Architekturstreit: Staatsoper bleibt DDR-Kulisse
Vorwärts nimmer, rückwärts immer: Der Senat schreibt die Renovierung der Staatsoper neu aus. Der Entwurf für einen modernen Saal ist vom Tisch. Maß aller Dinge bleibt die Retro-Vorlage von 1955.
Nun sind also die Architekten schuld daran, dass es bei der Neugestaltung des Staatsopersaals Dissonanzen gibt. Der Regierende Bürgermeister und Kultursenator Klaus Wowereit und die Stadtentwicklungssenatorin Ingeborg Junge-Reyer (beide SPD) verkündeten am Dienstag ihre Entscheidung, keinen der Siegerentwürfe aus dem bereits entschiedenen Wettbewerb für den Zuschauerraum zu berücksichtigen. Stattdessen wird die gesamte Opernrenovierung neu ausgeschrieben. Grund: Keiner der Architekten habe einen genehmigungsfähigen Entwurf vorgelegt. "Vielleicht war die Zielsetzung des Verfahrens zu ambitioniert für die Teilnehmer", sagte Wowereit und schob den Architekten die Verantwortung zu.

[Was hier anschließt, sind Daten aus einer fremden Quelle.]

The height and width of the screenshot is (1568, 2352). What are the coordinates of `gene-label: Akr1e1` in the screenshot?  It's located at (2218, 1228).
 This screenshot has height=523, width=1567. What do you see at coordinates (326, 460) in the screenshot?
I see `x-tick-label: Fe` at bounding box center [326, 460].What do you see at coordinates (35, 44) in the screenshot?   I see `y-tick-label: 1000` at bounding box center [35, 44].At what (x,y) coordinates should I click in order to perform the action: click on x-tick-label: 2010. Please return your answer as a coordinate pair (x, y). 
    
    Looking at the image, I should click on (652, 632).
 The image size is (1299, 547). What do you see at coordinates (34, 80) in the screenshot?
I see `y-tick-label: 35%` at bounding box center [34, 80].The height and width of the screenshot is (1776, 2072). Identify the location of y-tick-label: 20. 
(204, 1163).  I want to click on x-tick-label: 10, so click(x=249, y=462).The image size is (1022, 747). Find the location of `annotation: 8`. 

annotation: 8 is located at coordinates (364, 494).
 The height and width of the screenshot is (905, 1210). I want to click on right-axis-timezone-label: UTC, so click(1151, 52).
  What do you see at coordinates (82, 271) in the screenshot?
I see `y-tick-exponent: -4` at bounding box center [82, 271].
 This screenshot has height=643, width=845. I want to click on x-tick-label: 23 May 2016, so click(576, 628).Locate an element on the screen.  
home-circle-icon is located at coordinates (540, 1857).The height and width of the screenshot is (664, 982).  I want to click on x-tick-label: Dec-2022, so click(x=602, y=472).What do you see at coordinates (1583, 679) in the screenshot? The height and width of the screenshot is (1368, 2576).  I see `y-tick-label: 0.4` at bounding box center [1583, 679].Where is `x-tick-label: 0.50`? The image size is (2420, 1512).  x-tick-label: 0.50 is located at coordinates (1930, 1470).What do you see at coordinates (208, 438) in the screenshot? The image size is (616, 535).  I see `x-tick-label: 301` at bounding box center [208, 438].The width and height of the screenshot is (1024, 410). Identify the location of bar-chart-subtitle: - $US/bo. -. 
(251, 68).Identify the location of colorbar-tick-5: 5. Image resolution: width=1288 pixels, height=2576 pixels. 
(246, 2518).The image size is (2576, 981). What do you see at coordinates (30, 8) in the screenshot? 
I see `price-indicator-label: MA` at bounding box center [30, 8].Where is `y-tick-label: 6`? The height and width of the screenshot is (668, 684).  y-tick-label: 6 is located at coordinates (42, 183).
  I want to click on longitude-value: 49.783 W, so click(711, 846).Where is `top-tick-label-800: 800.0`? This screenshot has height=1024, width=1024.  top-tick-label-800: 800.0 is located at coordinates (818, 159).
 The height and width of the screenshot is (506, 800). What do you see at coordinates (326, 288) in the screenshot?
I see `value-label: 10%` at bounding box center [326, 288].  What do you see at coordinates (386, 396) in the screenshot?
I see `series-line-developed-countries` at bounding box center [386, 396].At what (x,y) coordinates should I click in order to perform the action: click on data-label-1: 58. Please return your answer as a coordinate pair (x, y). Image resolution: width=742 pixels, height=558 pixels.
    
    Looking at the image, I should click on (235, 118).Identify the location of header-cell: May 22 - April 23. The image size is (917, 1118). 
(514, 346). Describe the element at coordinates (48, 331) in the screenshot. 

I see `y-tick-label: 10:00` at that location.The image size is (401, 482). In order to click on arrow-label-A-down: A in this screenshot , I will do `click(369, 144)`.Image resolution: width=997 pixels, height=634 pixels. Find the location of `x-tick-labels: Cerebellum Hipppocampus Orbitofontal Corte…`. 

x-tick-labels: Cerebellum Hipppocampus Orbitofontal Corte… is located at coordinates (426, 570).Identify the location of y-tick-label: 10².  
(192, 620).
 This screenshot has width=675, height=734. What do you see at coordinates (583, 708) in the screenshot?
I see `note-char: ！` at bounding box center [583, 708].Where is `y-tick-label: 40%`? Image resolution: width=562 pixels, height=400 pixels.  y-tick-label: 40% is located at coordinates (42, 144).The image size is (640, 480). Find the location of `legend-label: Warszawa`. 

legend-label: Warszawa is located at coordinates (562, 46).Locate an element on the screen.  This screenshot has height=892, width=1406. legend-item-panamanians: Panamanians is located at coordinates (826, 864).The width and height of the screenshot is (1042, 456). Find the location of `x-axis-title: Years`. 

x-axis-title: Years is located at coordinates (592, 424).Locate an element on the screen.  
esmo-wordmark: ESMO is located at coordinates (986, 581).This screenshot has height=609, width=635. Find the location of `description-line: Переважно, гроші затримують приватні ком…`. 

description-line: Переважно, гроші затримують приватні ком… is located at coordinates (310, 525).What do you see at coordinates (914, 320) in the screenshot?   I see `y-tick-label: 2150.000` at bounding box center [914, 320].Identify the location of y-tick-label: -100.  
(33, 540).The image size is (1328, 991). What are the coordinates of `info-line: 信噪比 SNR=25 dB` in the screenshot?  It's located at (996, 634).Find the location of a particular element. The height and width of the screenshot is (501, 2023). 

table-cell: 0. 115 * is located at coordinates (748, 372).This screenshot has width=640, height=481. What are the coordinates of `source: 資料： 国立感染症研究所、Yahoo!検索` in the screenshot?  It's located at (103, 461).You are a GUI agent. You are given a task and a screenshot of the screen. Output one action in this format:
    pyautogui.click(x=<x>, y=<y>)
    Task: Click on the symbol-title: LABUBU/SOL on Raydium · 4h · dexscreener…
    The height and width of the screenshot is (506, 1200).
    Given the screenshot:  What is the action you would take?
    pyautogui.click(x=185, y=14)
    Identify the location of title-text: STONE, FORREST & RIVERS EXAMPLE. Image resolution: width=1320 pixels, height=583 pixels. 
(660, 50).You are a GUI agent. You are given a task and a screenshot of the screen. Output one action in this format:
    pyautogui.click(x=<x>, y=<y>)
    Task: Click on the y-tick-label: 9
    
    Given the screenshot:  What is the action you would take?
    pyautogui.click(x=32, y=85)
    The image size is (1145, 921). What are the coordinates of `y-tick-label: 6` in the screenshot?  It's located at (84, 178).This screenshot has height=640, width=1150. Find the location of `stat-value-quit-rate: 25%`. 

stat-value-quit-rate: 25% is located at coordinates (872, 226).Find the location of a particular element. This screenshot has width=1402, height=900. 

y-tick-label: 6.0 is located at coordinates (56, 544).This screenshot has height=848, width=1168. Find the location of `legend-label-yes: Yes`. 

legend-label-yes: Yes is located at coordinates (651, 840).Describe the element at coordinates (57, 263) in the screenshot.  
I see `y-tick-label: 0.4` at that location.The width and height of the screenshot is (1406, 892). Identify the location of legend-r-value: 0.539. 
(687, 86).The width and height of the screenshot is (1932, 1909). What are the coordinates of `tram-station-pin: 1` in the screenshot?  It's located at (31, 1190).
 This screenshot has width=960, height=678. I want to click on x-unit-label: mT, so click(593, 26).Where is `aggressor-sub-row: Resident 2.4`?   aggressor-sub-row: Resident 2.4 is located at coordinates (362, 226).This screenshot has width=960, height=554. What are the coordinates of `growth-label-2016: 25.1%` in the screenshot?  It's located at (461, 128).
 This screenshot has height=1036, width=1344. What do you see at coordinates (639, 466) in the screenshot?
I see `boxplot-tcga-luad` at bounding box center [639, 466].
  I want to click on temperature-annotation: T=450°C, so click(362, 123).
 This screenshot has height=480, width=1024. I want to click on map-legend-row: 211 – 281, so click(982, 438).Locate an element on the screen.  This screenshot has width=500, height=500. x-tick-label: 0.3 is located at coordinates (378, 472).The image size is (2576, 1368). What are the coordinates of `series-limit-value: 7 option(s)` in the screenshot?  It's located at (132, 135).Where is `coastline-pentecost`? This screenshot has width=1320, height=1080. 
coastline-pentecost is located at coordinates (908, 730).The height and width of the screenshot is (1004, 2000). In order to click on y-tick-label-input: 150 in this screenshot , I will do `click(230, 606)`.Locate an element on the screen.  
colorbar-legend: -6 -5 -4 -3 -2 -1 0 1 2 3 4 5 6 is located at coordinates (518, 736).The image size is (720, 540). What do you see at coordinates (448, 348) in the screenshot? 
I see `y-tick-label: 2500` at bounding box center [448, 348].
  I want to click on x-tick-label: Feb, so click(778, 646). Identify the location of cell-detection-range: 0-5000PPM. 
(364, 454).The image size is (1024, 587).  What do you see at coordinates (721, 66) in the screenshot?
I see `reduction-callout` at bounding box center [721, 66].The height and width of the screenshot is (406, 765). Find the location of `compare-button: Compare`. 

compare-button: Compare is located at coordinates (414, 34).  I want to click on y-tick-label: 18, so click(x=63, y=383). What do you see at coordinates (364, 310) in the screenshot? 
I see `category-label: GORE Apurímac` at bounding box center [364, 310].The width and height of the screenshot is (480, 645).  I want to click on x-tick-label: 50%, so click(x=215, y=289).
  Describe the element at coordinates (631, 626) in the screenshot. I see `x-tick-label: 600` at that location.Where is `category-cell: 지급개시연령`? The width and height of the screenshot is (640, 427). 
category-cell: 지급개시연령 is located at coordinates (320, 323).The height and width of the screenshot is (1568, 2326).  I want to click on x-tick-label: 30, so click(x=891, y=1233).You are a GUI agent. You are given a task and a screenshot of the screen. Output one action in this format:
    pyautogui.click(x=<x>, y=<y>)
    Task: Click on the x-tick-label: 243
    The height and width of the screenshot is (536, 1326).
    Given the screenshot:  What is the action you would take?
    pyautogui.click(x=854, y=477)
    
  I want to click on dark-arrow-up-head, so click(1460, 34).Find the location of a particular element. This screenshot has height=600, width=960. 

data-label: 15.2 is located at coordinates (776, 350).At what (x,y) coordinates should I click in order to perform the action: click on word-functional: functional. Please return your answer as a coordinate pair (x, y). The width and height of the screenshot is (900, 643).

Im Mai hatte eine Jury aus Architekten und Vertretern von Bund und Land einen modernen Entwurf des Architekten Klaus Roth prämiert. Dieser sah eine moderne Neugestaltung des Großen Saals vor, den der DDR-Architekt Richard Paulick 1955 in neobarockem Stil errichtet hatte. Im Rennen war auch ein Entwurf von Gerd Heise, der nur behutsame Eingriffe in die Paulick-Ästhetik vorsah. Der Saalumbau ist Teil der 2010 beginnenden und 250 Millionen Euro teuren Sanierung der maroden Staatsoper.
Der Siegerentwurf löste einen erbitterten Streit aus. Klangspezialisten wie der Staatsoper-Interimsintendant Daniel Barenboim und Opernstiftungsdirektor Stefan Rosinski bevorzugten den modernen Entwurf seiner besseren Akustik wegen. Damit hätte ein Defizit des Großen Saals behoben werden können.
Doch der Regierende, der ebenso wie der Unternehmer und Geldgeber Peter Dussmann gegen den Roth-Entwurf war, setzt sich nun über das Votum der Fachjury hinweg, das für den Senat nicht bindend ist. Wowereit will den ganzen Paulick - und gibt nachträglich dem Denkmalschutz recht, der schon mit dem Text der ersten Ausschreibung unglücklich war. Jetzt wird ein "Generalplaner" für die Gesamtsanierung gesucht - inklusive denkmalgerechter Restaurierung des Saals. Damit ist die Architekturdebatte beendet; im Inneren der Oper bleibt alles wie gehabt. Laut Wowereit ist diese Linie "einvernehmlich" mit dem Bund festgelegt worden. Er hatte sich am Montag mit Kulturstaatsminister Bernd Neumann (CDU) getroffen.
Doch was ist mit der schlechten Akustik? Verbesserungen ließen sich auch unter Denkmalschutz realisieren, so Senatorin Junge-Reyer. Sie zeigte sich zuversichtlich, dass man den zweiten Wettbewerb zügig abschließen und den Zeitplan für die Sanierung "weitgehend einhalten" könne.
Der Koalitionspartner Linke begrüßte die Entscheidung. Der Streit habe sich gelohnt, so die Fraktionsvorsitzende Carola Bluhm. Mit der Bekräftigung des Denkmalschutzes für die Staatsoper werde die eindrucksvolle Aufbauleistung der DDR anerkannt und "der schmerzliche Verlust der Schlossruine ins Bewusstsein gerufen". Dussmann sprach von der "Rettung des historischen Opernhauses", die das "Erbe Friedrich des Großen" bewahre.
Die oppositionellen Grünen kritisierten dagegen die Senatsentscheidung. Auf der Strecke blieben die Musiker und die Opernbesucher, die sich eine optimale Akustik und eine verbesserte Sicht gewünscht hätten. Nähme sich der Senat selber ernst, dann müsste er nun in eine Strukturdiskussion einsteigen, sagte die kulturpolitische Sprecherin Alice Ströver. Es scheint, als ob die Operndebatte bald wieder in eine neue Runde geht.